Reputation: 433
I have been trying to form data frame out of jsonl string. I'm able to form data frame but the problem is only single row is being read, ignoring other.
Here are things I tries in spark-shell
// This one is example multiline json.
val jsonEx = "{\"name\":\"James\"}{\"name\":\"John\"}{\"name\":\"Jane\"}"
// schema for it is
val sch = new StructType().add("name", StringType)
val ds = Seq(jsonEx).toDS()
// 1st attempt -- using multiline and spark.json
spark.read.option("multiLine", true).schema(sch).json(ds).show
+-----+
| name|
+-----+
|James|
+-----+
// 2nd attempt -- using from_json
ds.withColumn("json", from_json(col("value"), sch)).select("json.*").show
+-----+
| name|
+-----+
|James|
+-----+
//3rd attempt -- using from_json in little different way
ds.select(from_json(col("value"), sch) as "json").select("json.*").show
+-----+
| name|
+-----+
|James|
+-----+
I even tried updating string as,
val jsonEx = "{\"name\":\"James\"}\n{\"name\":\"John\"}\n{\"name\":\"Jane\"}"
and
val jsonEx = "{\"name\":\"James\"}\n\r{\"name\":\"John\"}\n\r{\"name\":\"Jane\"}"
But the result was same.
Does anyone what am I missing here ?
if someone is wondering why am I not reading from file instead of string.
I have one jsonl config file inside resources
path. when I try to read it using getClass.getResource
scala gives me error while getClass.getResourceAsStream
works and I'm able to read data.
val configPath = "/com/org/example/data_sources_config.jsonl"
for(line <- Source.fromInputStream(getClass.getResourceAsStream(configPath)).getLines) { print(line)}
{"name":"james"} ...
but when I do,
for(line <- Source.fromFile(getClass.getResource(configPath).getPath).getLines) { print(line)}
java.io.FileNotFoundException: file:/Users/sachindoiphode/workspace/dap-links-datalake-jobs/target/dap-links-datalake-jobs-0.0.65.jar!/com/org/example/data_sources_config.jsonl (No such file or directory)
Upvotes: 0
Views: 463
Reputation: 2187
Even if jsonEx
is multi-line JSON. It still one element.
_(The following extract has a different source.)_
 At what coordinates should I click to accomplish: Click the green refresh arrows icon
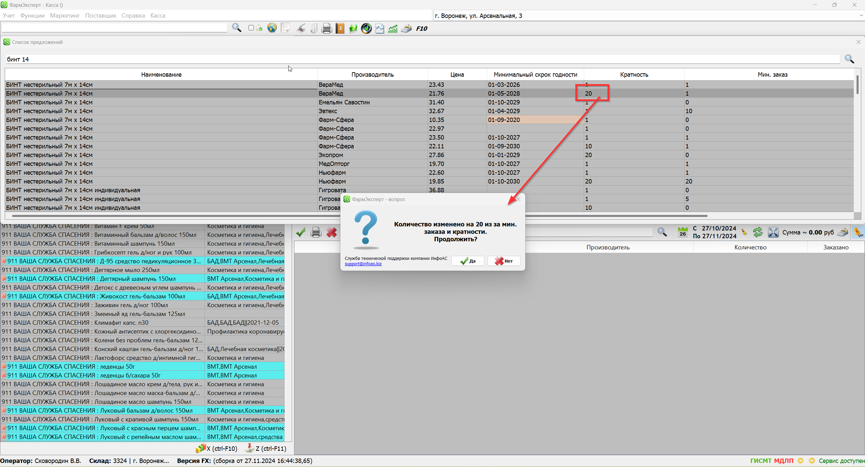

You need to extract rows out of it.
val ds = jsonEx.split("\n").toSeq.toDS
To read the multi-line JSON file maybe you can try something like this:
val path = "/com/org/example/data_sources_config.jsonl"
val source = Source.fromFile(getClass.getResource(path).getPath)
val content = source.getLines.mkString
Then do content.split().toSq.toDF
if you want to create a dataframe out of it.
Upvotes: 1